Writing Task 1: Line, Bar & Pie Charts (Academic)
Learn to describe visual data clearly and accurately in 150+ words for IELTS Academic Writing Task 1
Open interactive version (quiz + challenge)Real-world analogy
What is it?
IELTS Academic Writing Task 1 requires you to describe visual information — such as line graphs, bar charts, or pie charts — in a minimum of 150 words within about 20 minutes. You must summarise the main trends, make comparisons where relevant, and highlight significant data points. This task tests your ability to objectively report data using appropriate vocabulary and grammar, without giving personal opinions.
Real-world relevance
Data description is a core professional skill. Business analysts write reports describing quarterly sales trends. Scientists describe experimental results in research papers. Journalists explain economic data to readers. Every time you see a chart in a news article with text explaining it, someone has done exactly what Task 1 asks you to do.
Key points
- Task 1 Overview — In IELTS Academic Writing Task 1, you receive a visual (graph, chart, table, diagram, or map) and must write a report of at least 150 words in about 20 minutes. You should describe the main trends, make comparisons, and highlight key features. You must NOT give opinions — this is a factual report, not an essay.

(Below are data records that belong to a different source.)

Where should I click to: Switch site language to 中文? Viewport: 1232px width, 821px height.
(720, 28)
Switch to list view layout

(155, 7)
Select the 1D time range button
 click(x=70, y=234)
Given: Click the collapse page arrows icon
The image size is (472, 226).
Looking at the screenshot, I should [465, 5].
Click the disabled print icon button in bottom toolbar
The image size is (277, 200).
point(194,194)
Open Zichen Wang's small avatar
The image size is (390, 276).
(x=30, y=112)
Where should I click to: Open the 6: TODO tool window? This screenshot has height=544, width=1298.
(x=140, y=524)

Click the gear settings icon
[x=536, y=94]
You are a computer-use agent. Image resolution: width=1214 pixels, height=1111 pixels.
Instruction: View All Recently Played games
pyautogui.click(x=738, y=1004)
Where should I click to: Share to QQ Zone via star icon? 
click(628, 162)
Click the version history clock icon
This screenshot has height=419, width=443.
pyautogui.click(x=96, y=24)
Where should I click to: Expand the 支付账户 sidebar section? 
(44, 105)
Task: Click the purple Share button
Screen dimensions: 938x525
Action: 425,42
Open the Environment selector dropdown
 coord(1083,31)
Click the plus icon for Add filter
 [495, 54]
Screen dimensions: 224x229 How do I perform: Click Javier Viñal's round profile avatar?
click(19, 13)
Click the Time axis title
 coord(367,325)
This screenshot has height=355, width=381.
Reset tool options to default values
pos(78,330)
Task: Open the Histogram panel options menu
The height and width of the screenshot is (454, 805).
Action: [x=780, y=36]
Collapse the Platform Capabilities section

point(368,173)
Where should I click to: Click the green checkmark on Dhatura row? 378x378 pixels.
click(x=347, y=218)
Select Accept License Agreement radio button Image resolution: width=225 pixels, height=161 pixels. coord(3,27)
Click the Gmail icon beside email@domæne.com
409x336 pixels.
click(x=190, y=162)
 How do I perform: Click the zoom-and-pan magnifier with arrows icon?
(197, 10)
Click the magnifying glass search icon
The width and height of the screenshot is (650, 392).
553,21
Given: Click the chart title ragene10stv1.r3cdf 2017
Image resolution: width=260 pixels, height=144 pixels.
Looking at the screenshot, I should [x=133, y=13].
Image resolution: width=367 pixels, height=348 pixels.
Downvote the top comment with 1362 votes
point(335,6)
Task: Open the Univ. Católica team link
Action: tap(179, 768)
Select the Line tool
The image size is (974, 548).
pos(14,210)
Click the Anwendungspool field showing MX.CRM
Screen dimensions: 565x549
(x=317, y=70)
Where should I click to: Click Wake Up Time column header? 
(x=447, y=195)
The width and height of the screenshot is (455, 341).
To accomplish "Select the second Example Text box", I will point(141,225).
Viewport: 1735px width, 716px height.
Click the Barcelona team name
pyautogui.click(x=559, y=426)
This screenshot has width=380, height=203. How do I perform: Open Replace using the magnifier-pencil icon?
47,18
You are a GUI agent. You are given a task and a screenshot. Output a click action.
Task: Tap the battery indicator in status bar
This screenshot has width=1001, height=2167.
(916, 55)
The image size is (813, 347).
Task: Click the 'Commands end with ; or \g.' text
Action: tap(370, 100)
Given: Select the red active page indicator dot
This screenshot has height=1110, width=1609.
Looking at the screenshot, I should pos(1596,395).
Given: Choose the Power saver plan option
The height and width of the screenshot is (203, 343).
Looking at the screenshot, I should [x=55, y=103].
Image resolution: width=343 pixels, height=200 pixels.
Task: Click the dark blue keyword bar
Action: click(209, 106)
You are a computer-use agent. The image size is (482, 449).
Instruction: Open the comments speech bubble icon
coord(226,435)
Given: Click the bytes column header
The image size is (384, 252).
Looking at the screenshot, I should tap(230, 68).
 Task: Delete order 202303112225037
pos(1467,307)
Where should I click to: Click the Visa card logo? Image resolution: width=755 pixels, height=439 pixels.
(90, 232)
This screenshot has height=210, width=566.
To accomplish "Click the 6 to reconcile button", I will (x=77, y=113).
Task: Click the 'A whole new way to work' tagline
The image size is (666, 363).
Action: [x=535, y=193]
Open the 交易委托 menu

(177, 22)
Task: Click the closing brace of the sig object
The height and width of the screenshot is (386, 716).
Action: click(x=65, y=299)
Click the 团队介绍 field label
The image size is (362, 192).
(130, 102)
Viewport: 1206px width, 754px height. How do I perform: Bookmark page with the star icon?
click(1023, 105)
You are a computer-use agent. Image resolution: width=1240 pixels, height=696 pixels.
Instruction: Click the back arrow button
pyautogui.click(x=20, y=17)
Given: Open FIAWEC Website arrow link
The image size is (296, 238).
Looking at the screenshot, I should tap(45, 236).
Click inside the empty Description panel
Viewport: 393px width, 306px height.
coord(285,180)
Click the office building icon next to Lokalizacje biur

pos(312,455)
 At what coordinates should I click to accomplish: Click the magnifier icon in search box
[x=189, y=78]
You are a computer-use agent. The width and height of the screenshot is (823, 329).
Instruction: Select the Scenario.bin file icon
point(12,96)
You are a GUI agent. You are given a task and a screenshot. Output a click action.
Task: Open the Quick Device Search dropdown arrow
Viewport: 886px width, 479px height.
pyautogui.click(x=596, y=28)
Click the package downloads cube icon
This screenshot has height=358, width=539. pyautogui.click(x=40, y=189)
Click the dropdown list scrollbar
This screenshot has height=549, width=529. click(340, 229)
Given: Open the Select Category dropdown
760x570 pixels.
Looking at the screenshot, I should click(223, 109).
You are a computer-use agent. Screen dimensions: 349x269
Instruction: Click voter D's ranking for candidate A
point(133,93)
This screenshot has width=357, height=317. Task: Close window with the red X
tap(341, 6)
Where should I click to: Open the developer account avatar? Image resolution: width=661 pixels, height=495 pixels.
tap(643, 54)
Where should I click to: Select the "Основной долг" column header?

- The 4-Paragraph Structure — Use this structure for all data-based Task 1 responses: (1) Introduction — paraphrase the question/describe what the chart shows. (2) Overview — state 2-3 main trends or patterns (the "big picture"). (3) Body Paragraph 1 — detailed description with data. (4) Body Paragraph 2 — more detailed description with data. The overview is the most important paragraph for your band score.
- Writing the Introduction — Paraphrase the chart description. If the question says "The graph below shows the number of tourists visiting three cities from 2010 to 2020," you write: "The line graph illustrates the volume of tourists who visited three cities over an eleven-year period from 2010 to 2020." Change the vocabulary but keep the meaning identical.
- Writing the Overview — The overview is worth more marks than any other paragraph. State the 2-3 most important patterns WITHOUT using specific numbers. For example: "Overall, tourist numbers rose significantly in all three cities, with Paris experiencing the most dramatic growth. London, despite starting with the highest figures, saw the slowest rate of increase." This shows you understand the big picture.
- Line Chart Language — Line charts show change over time. Key phrases: "rose sharply," "declined steadily," "remained stable," "fluctuated between X and Y," "peaked at," "reached a low of," "levelled off at." Always specify the time period: "Between 2010 and 2015, sales increased from 50,000 to 85,000." Include starting points, ending points, peaks, and troughs.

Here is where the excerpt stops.